What you will do: Transcribe all data verbatim. Skip the pictures.

[Provided material]

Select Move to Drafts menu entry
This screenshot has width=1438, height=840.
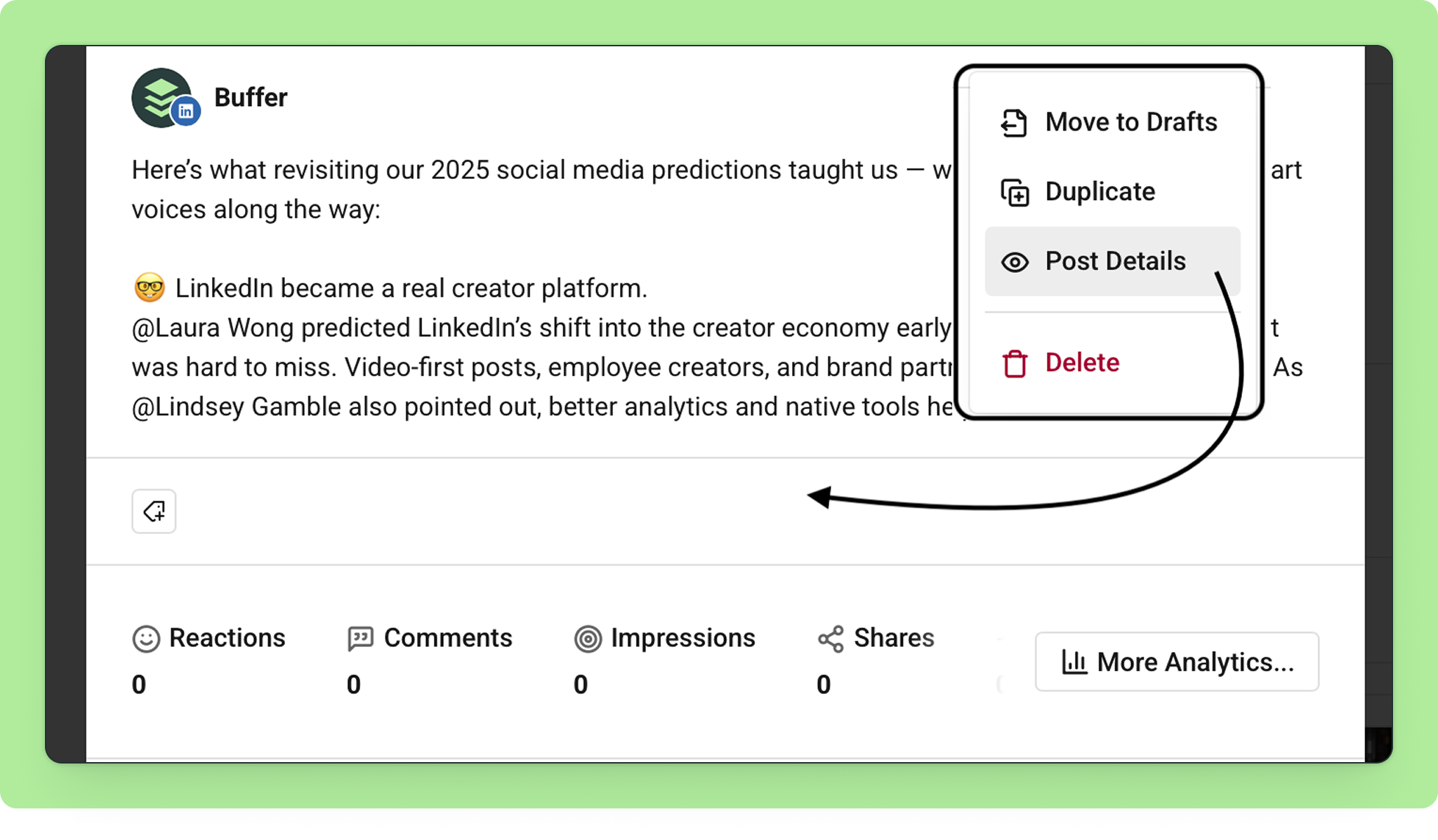tap(1112, 122)
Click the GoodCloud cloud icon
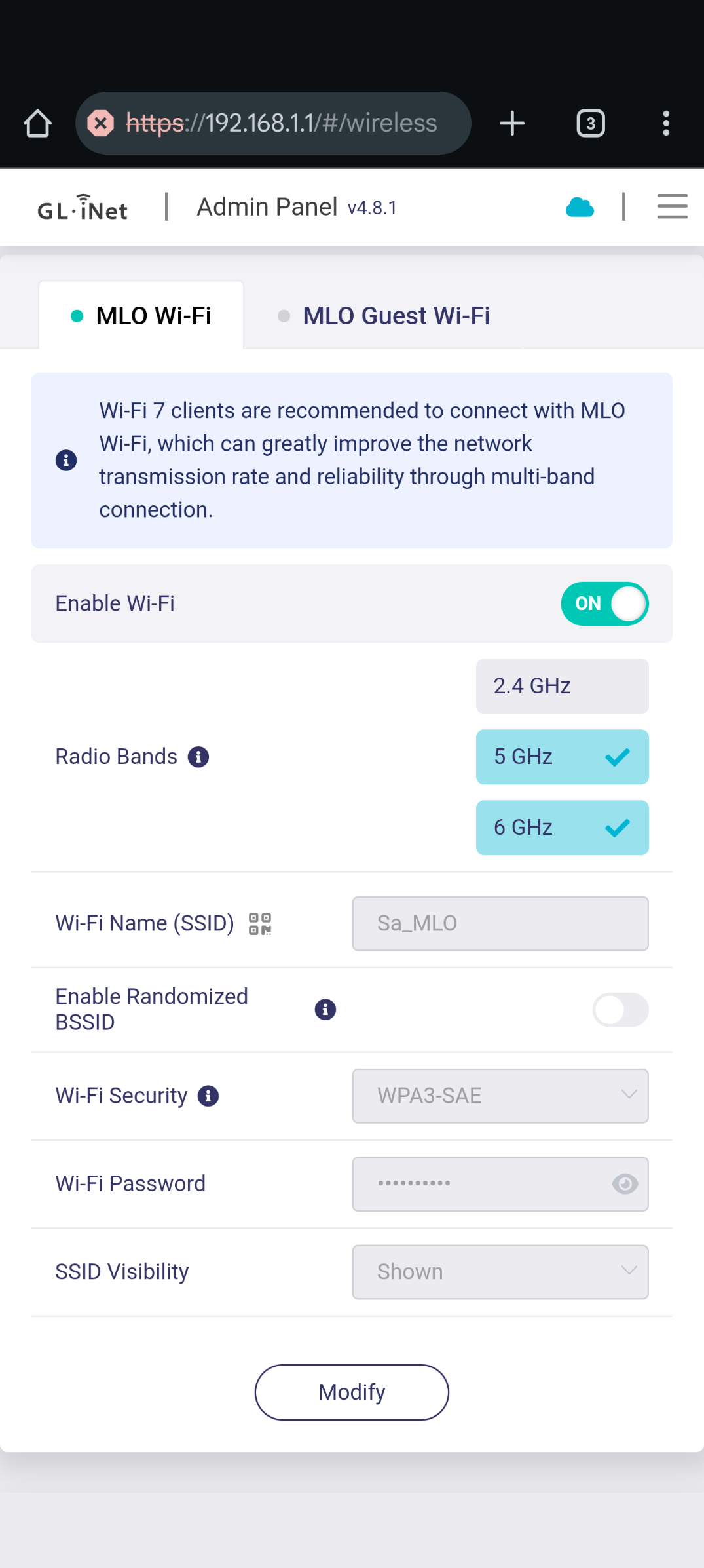The height and width of the screenshot is (1568, 704). [580, 207]
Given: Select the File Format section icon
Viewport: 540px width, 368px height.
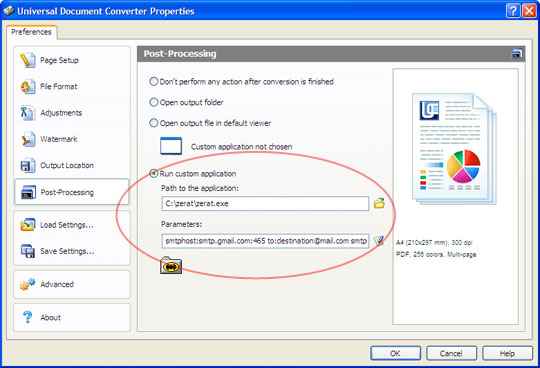Looking at the screenshot, I should coord(28,86).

[/Provided material]

Result of this exercise:
Select Move to Drafts menu entry
This screenshot has width=1438, height=840.
tap(1112, 122)
Click the GoodCloud cloud icon
The height and width of the screenshot is (1568, 704). [580, 207]
Given: Select the File Format section icon
Viewport: 540px width, 368px height.
Looking at the screenshot, I should coord(28,86).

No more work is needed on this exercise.